Ify berjalan gontai kearah Rio dan Shilla, "Tanya apa ?" sambungnya, karena sempat mendengar kalimat terakhir yang Rio ucapkan.

Shilla terdiam. Memandang Rio dan Ify bergantian.

Rio mendengus tidak sabar, "Gini lho Fy, Si Shilla ini kayaknya patah hati, lihat gue nembak lo tadi. Padahal itu kan cuma acting ya, main-main doang, kita kan sama-sama anak DM, sering juga kok latihat berdua. Iya nggak Fy ? Shilla ini ada-ada aja. " cerocos Rio, tanpa mempedulikan perubahan raut wajah gadis didepannya. Rio menyikut Ify, seketika gadis itu tergagap, "Woy, malah bengong deh lo."
"Eh, i.. i.. iyaa Shil. Yang tadi nggak serius kok." Ify terceguk, menelan bulat-bulat rasa kecewanya, "Cu.. Cuma pura-pura. Ya, main-main aja." lanjutnya dengan suara mengawang.

"Hahaha," Ify tertawa sarkatis dalam hati, "Bodoh." makinya pada diri sendiri. Bisa-bisanya tadi Ify menyangka kalau Rio sungguh-sungguh, "Ya Tuhan, memalukan sekali." ia terus merutuk dalam diam. Bukankah Rio sudah sering menggodanya seperti tadi, pemuda tampan itu akan bilang sayang, lalu setelah kedua pipinya memerah, Rio akan tertawa terbahak-bahak dan bilang kalau itu semua hanya kelakar isengnya.
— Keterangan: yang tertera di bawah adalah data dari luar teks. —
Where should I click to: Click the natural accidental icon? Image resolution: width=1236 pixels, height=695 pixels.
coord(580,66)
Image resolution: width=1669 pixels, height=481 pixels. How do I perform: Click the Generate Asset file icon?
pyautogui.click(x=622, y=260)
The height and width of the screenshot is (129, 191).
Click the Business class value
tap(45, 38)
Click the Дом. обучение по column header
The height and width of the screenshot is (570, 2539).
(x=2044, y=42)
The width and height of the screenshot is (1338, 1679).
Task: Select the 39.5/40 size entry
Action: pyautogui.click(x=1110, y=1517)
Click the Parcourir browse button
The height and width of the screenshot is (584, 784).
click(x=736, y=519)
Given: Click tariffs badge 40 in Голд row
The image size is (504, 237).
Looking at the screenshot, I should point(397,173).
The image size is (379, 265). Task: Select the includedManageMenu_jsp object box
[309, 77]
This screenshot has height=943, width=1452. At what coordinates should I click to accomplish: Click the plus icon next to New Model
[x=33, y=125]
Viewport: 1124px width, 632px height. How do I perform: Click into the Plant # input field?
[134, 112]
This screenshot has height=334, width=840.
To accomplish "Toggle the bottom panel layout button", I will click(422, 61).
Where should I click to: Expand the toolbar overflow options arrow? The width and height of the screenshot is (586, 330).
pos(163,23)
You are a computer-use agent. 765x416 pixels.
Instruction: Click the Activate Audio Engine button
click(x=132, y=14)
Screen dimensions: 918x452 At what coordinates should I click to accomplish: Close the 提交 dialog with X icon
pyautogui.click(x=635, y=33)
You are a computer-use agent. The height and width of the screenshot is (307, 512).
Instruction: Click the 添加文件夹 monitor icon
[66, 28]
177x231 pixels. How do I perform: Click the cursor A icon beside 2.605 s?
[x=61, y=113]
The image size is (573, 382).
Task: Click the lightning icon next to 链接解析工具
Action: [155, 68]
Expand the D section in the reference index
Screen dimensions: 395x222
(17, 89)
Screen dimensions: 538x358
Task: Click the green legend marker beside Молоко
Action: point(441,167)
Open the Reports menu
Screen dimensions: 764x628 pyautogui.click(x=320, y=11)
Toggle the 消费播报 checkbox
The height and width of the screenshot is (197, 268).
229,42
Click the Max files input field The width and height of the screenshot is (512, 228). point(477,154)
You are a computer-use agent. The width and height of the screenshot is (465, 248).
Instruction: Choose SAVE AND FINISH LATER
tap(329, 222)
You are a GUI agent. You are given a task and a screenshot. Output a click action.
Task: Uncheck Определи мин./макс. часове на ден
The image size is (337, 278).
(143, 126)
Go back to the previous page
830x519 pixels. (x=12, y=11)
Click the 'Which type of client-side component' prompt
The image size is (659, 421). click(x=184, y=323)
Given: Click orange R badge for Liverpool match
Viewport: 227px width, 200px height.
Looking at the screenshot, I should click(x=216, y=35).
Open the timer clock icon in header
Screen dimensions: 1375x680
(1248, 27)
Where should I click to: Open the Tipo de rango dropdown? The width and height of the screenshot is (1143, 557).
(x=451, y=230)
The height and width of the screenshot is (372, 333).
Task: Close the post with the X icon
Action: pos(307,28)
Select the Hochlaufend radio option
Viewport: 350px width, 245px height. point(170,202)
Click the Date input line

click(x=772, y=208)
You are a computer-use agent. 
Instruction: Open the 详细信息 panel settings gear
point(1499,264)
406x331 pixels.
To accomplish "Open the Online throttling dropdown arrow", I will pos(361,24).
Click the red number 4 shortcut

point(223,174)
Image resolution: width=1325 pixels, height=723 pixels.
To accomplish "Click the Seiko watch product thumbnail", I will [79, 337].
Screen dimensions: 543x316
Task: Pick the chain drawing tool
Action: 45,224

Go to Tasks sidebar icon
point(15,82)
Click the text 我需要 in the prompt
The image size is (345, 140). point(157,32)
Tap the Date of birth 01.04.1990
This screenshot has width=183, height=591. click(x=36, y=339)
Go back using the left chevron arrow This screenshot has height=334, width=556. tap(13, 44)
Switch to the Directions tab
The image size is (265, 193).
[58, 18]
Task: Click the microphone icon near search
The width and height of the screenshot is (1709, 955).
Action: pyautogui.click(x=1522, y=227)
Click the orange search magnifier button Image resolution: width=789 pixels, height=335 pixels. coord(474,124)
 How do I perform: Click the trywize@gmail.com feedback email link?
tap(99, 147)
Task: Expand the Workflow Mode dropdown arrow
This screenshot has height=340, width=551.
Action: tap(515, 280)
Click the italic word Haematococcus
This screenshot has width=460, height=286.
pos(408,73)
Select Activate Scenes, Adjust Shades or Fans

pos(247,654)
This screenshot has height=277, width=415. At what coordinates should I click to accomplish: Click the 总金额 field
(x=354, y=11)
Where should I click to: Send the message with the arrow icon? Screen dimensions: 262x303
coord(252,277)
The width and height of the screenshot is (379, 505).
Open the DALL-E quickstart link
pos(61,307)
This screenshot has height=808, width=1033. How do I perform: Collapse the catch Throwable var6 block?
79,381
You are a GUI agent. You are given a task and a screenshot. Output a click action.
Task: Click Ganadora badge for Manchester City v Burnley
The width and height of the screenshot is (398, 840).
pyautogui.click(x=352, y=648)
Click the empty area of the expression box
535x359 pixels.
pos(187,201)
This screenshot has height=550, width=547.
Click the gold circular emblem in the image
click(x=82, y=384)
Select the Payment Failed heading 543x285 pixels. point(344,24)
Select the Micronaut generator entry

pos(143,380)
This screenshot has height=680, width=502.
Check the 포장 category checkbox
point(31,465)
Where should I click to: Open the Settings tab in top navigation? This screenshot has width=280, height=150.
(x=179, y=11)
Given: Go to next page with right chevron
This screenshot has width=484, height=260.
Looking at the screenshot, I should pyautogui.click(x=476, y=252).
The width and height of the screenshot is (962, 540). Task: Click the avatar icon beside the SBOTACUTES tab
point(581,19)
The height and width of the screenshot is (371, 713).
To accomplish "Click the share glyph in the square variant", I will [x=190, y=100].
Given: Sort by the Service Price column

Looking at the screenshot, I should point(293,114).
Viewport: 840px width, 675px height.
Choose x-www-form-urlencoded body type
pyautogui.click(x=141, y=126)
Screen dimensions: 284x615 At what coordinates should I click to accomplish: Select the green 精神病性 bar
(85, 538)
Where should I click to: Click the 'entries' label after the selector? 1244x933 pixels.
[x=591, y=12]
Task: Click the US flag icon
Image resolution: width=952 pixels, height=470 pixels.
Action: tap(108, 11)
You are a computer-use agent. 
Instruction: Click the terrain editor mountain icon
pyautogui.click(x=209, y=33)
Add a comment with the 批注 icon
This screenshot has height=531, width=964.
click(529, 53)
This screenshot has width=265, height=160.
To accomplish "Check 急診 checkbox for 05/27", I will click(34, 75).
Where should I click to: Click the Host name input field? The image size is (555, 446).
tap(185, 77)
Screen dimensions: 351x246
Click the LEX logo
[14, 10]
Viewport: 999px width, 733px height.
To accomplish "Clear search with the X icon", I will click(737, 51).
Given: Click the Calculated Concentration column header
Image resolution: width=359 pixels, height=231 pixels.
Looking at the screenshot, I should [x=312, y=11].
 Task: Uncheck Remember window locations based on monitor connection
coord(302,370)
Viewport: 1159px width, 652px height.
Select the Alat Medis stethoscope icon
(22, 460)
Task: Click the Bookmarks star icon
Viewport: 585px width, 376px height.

Ify tersenyum hambar. Setelah dilambung begitu tinggi, kemudian dihempas jatuh hingga ke dasar palung lautan. Rasanya, masih sanggup berdiri tegak saja, ia sudah layak untuk mendapatkan standing applause besar-besaran.

"Rio…” lirih Ify dalam hati. Ya hanya nama itu dan akan selalu nama itu.

Tin tiiin

Suara klakson mobil yang melengking, membuyarkan lamunan Ify. Gadis manis itu reflek bergerak mundur, beberapa langkah. Saat menoleh, dilihatnya Rio dan Shilla sudah berada didalam mobil.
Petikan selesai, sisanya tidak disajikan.